Angezeigter Text.
○ ○ ○ ○
Einfach und gut - Vor über zwanzig Jahren, Anfang November 1990, vier Wochen nach Vollendung der deutschen Einheit, begann in Stuttgart eine Erfolgsgeschichte der besonderen Art: die des Nachtbusses.
Den Anlass hatte die Eröffnung der Stadtbahnlinien U5 und U6 zwischen Stuttgarts Norden und den Fildern gegeben. Mit der Stadtbahn kam man ab dann zwar rasch und bequem in die City, was auch viele Jugendliche dazu bewegen sollte, abends am Wochenende das Auto stehen zu lassen. Doch wie spät am Abend wieder heim kommen, wenn die Stadtbahn gegen 23:30 Uhr allmählich schlafen geht?
Die Idee war so einfach, dass man erst einmal darauf kommen musste: Seit jeher boten und bietet die SSB für ihre Mitarbeiter nächtliche Personalbuslinien an, damit die Kolleginnen und Kollegen aus dem Fahrbetrieb nach Dienstende nach Hause kommen oder umgekehrt frühmorgens rechtzeitig im Depot zur Stelle sind. Es lag also nahe, diesen Verkehr am Wochenende in ähnlicher Form auch für die Öffentlichkeit zugänglich zu machen. Deshalb entwarfen die SSB zum Spätherbst 1990 das neue Angebot der Nachtbuslinien.
Neun Linien unter den eigenständigen Bezeichnungen N1 bis N9 bildeten den Grundstock, heute ergänzt durch die N11. Über 300 Haltestellen mit dem charakteristischen Logo eines hellen Ringes auf dunkelblauem Grund gehören seither zum Nachtbusnetz. Überwiegend bedienen die Busse dabei Haltestellen, an denen auch tagsüber andere Linien vorbeikommen. Etwa ein Drittel der Haltestellen sind jedoch nur für die Nachtbusse da. Die SSB-Nachtbuslinien decken dabei besonders die mit Stadtbahnlinien erschlossenen Bereiche ab.
○ ○ ○ ○
Aufgaben.
#1 Welche Linienbezeichnungen aus Buchstabe und Zahl kommen im Text über die Stuttgarter Nachtbusse wörtlich vor? Nenne alle.
#2 Stimmen diese Aussagen mit dem Text über die Stuttgarter Nachtbusse überein? Antworte jeweils mit Ja oder Nein und zitiere die entscheidenden Worte des Textes.
(a) Die Geschichte des Nachtbusses in Stuttgart begann Anfang November 1990.
(b) An allen Haltestellen des Nachtbusnetzes halten tagsüber auch andere Linien.
(c) Zum Nachtbusnetz gehören mehr als 300 Haltestellen.
#3 Gib aus dem Text über die Stuttgarter Nachtbusse den Abschnitt wörtlich wieder, der mit „Einfach und gut“ beginnt und mit „allmählich schlafen geht?“ endet.

Datenzeilen.
○ ○ ○ ○
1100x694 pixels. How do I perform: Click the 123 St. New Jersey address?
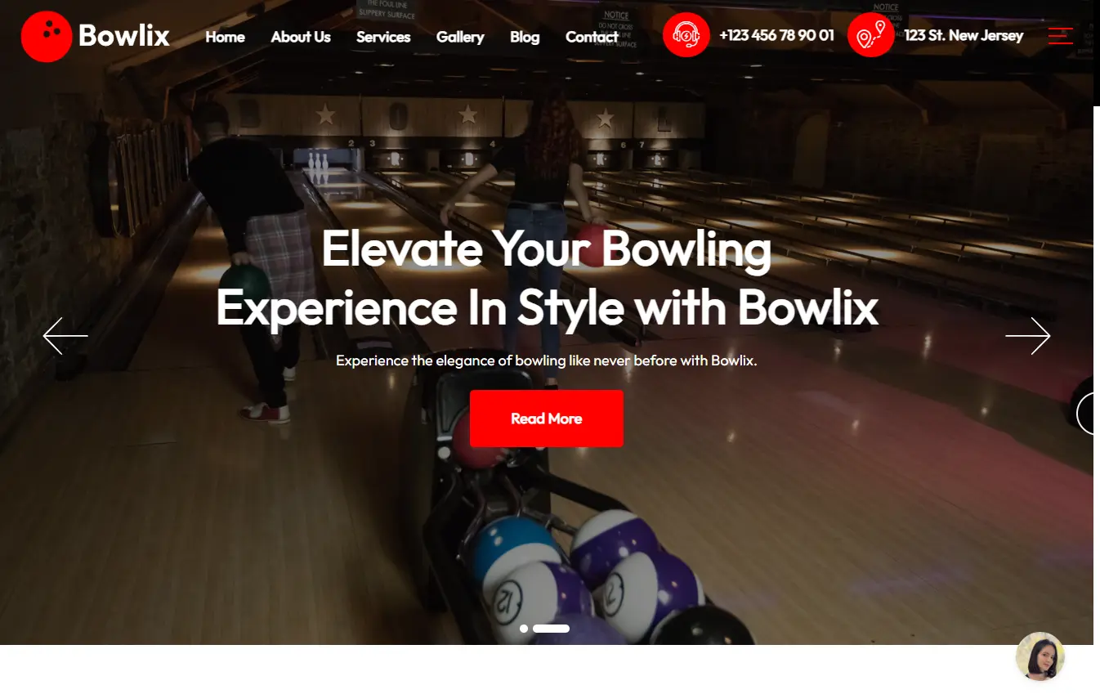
○ ○ ○ ○
Ergebnisse.
#1 U5, U6, N1, N9, N11

#2
(a) Ja: „Anfang November 1990, vier Wochen nach Vollendung der deutschen Einheit, begann in Stuttgart eine Erfolgsgeschichte der besonderen Art: die des Nachtbusses.“
(b) Nein: „Etwa ein Drittel der Haltestellen sind jedoch nur für die Nachtbusse da.“
(c) Ja: „Über 300 Haltestellen mit dem charakteristischen Logo eines hellen Ringes auf dunkelblauem Grund gehören seither zum Nachtbusnetz.“

#3
Einfach und gut - Vor über zwanzig Jahren, Anfang November 1990, vier Wochen nach Vollendung der deutschen Einheit, begann in Stuttgart eine Erfolgsgeschichte der besonderen Art: die des Nachtbusses.
Den Anlass hatte die Eröffnung der Stadtbahnlinien U5 und U6 zwischen Stuttgarts Norden und den Fildern gegeben. Mit der Stadtbahn kam man ab dann zwar rasch und bequem in die City, was auch viele Jugendliche dazu bewegen sollte, abends am Wochenende das Auto stehen zu lassen. Doch wie spät am Abend wieder heim kommen, wenn die Stadtbahn gegen 23:30 Uhr allmählich schlafen geht?